Who do we sacrifice?
As a younger human, I was fairly hardcore when it came to rituals. I’d go, no matter the weather and no matter what sort of state I was in. Pain and fatigue are longstanding issues for me, and when I was younger I was more in the habit of just pushing through.
It didn’t help that I absorbed a lot of fairly toxic notions around sacrifice within Druidry. I had a strong feeling that I needed to put the Druidry first, and that complaining about my body or stepping back when I wasn’t well, wasn’t ok. I’ve had heatstroke doing rituals. I’ve been problematically cold, which makes me hurt more. I’ve pushed through exhaustion. I’ve done rituals that left me emotionally burned out and unable to function for days afterwards.
It was worse during the period when I was leading rituals because I felt obliged to show up, to not let people down.

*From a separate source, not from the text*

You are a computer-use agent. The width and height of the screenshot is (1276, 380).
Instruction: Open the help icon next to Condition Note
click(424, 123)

This was all voluntary, all given in service, and I was working alongside it and had a young child.
A culture of service and sacrifice can really hurt you if you aren’t well to begin with. I look back at a lot of my early experiences of Druidry and I can see how the ableism was hard-wired in. I can see my own, internalised ableism, and I can see how I unwittingly perpetuated it.

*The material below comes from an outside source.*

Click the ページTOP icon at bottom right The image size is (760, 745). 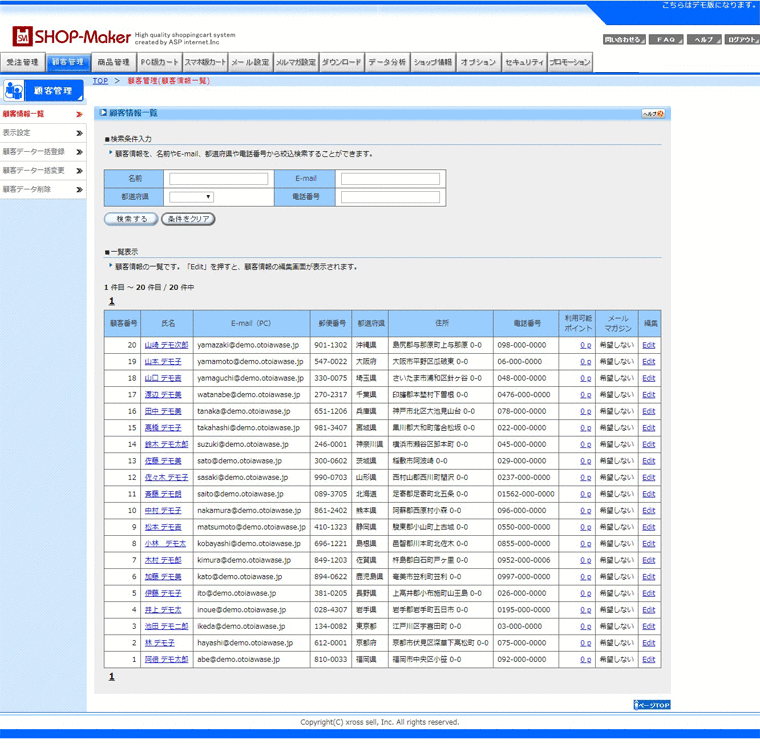651,705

A real community doesn’t break its members for the sake of a seasonal celebration. At this point in my life I am much more aware of the importance of not demanding more than people can safely give. I reject the idea that sacrifice is a spiritual good or a social good. I’m deeply in favour of compromise and negotiation, but when some people have to sacrifice themselves for the ‘good’ of the community, you will tend to find that it is those who have least who end up giving most.
Sacrifice is often what we do when power and responsibility aren’t equally shared. When there is fairness, equality of sharing and ownership, we shoulder the hardships together. We bear the hard things together, those who can do most help those who most need help. We give, to each other, to the land, to what we hold sacred but we do not ask anyone to suffer. Community is fundamentally about taking care of each other and that means it has to be safe to say no.
The demand for high levels of commitment in Pagan groups tends to be ableist. Either those who cannot commit are excluded, or they are pushed into harming themselves. It has to be ok to not show up when you aren’t well.
So, for the autumn equinox I ended up leading by example. I found I was too ill to run a ritual, and I cancelled it. At the moment I don’t have other people who could take over for me, but I will aim to develop those skills in others so that it doesn’t all depend on me.